A question with a hundred tangled answers.
He didn’t even know where to start.
And yet, for the first time, he had forced himself to sit with it. Really sit with it.
Not the excuses. Not the justifications. Not the lies he had told himself to make it easier.
But the truth.
The ugly, aching, sickening truth.
I was selfish. I was weak. I was insecure. I wanted to feel relevant. I wanted—
God.
Daniel dragged a hand down his face, exhaling hard.
It all sounded so fucking pathetic when he said it out loud.
Because it was.
And the worst part—the absolute worst part—was that none of it had been worth losing her.
Hannah.
Lovely, brilliant, patient,Hannah.
His eyes burned, his throat tight.
She had loved him. God, she had loved him.

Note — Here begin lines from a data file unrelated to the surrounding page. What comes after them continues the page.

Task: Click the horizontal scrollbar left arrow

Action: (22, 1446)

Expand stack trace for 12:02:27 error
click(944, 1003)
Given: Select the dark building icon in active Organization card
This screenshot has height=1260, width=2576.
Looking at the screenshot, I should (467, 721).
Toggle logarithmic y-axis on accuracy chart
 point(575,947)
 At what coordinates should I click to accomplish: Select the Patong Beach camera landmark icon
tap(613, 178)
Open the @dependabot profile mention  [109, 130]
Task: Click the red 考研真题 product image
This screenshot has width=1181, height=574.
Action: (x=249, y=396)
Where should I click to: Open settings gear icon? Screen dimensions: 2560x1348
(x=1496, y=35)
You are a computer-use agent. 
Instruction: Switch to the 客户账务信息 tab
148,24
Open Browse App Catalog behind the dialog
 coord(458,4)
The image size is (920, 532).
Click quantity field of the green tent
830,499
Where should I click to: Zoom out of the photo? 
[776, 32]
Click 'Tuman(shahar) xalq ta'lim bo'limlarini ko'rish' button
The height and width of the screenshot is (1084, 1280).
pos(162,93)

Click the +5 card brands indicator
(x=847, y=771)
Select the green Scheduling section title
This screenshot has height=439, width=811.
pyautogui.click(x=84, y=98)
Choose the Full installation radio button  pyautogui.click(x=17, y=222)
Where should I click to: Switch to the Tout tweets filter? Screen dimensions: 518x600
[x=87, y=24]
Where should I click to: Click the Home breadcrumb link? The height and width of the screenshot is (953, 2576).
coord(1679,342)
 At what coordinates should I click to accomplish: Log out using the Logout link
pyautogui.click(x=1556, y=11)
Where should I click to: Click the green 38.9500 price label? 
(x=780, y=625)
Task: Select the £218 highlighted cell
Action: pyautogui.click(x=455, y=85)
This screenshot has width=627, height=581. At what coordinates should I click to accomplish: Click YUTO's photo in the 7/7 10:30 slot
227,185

Without conditions. Without hesitation.
She had been steady, warm, soft where he was sharp-edged and restless. She had built a home for them—a real home, full of quiet laughter and sleepy Sunday mornings and inside jokes and stupid little rituals.
And he had taken it all for granted.
Because she had always been there.
Always in his corner. Always the person who believed in him, even when he didn’t believe in himself.
She was the only person in the world he had ever truly talked to.
And now?
She wasn’t his.
Not his wife. Not his person. Not his anything.
She had been so good to him. Too good.